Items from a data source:
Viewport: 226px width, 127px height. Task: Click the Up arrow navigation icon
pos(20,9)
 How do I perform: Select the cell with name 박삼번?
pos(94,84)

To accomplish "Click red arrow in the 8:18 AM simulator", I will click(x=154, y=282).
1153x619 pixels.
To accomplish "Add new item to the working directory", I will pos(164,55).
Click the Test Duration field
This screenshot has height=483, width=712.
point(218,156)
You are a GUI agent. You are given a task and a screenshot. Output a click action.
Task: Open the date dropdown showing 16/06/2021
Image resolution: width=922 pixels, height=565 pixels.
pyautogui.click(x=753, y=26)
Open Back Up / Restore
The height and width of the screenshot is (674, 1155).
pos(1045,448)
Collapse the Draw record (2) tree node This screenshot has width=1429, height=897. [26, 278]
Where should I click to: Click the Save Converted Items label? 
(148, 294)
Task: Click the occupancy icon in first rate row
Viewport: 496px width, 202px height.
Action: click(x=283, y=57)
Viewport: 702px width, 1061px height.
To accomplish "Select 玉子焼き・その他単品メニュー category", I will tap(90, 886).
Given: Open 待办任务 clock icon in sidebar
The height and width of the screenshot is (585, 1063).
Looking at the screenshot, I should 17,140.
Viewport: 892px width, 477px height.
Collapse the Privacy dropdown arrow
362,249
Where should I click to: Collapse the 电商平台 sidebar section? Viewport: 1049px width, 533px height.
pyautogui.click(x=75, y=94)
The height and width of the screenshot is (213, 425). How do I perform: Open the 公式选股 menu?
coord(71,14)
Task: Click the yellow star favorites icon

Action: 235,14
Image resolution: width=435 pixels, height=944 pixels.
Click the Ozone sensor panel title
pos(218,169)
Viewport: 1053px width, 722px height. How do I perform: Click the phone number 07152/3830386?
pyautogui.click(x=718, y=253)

* [EXERCISE INSTRUCTIONS]: Begin at the line containing "Task: Click the occupancy" and reproduce each line through the end of the records above.

* [SOLUTION BELOW]:
Task: Click the occupancy icon in first rate row
Viewport: 496px width, 202px height.
Action: click(x=283, y=57)
Viewport: 702px width, 1061px height.
To accomplish "Select 玉子焼き・その他単品メニュー category", I will tap(90, 886).
Given: Open 待办任务 clock icon in sidebar
The height and width of the screenshot is (585, 1063).
Looking at the screenshot, I should 17,140.
Viewport: 892px width, 477px height.
Collapse the Privacy dropdown arrow
362,249
Where should I click to: Collapse the 电商平台 sidebar section? Viewport: 1049px width, 533px height.
pyautogui.click(x=75, y=94)
The height and width of the screenshot is (213, 425). How do I perform: Open the 公式选股 menu?
coord(71,14)
Task: Click the yellow star favorites icon

Action: 235,14
Image resolution: width=435 pixels, height=944 pixels.
Click the Ozone sensor panel title
pos(218,169)
Viewport: 1053px width, 722px height. How do I perform: Click the phone number 07152/3830386?
pyautogui.click(x=718, y=253)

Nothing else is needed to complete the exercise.